Information shown –
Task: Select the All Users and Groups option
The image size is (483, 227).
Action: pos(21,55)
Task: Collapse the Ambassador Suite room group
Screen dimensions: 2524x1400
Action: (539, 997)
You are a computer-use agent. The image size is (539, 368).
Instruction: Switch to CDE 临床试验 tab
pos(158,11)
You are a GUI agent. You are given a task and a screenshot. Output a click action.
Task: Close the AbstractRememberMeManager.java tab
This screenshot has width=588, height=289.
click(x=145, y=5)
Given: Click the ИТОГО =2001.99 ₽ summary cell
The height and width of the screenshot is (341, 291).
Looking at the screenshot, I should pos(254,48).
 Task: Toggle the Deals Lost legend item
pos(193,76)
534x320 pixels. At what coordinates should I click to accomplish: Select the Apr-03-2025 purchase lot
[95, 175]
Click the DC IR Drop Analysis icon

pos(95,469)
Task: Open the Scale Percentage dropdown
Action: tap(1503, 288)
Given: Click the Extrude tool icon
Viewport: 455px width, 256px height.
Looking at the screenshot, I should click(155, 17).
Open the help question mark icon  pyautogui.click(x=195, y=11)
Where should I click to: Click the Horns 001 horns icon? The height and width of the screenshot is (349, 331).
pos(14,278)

Aim of the task – The material must be written out again in full and without changes.

Solution to this exercise –
Task: Select the All Users and Groups option
The image size is (483, 227).
Action: pos(21,55)
Task: Collapse the Ambassador Suite room group
Screen dimensions: 2524x1400
Action: (539, 997)
You are a computer-use agent. The image size is (539, 368).
Instruction: Switch to CDE 临床试验 tab
pos(158,11)
You are a GUI agent. You are given a task and a screenshot. Output a click action.
Task: Close the AbstractRememberMeManager.java tab
This screenshot has width=588, height=289.
click(x=145, y=5)
Given: Click the ИТОГО =2001.99 ₽ summary cell
The height and width of the screenshot is (341, 291).
Looking at the screenshot, I should pos(254,48).
 Task: Toggle the Deals Lost legend item
pos(193,76)
534x320 pixels. At what coordinates should I click to accomplish: Select the Apr-03-2025 purchase lot
[95, 175]
Click the DC IR Drop Analysis icon

pos(95,469)
Task: Open the Scale Percentage dropdown
Action: tap(1503, 288)
Given: Click the Extrude tool icon
Viewport: 455px width, 256px height.
Looking at the screenshot, I should click(155, 17).
Open the help question mark icon  pyautogui.click(x=195, y=11)
Where should I click to: Click the Horns 001 horns icon? The height and width of the screenshot is (349, 331).
pos(14,278)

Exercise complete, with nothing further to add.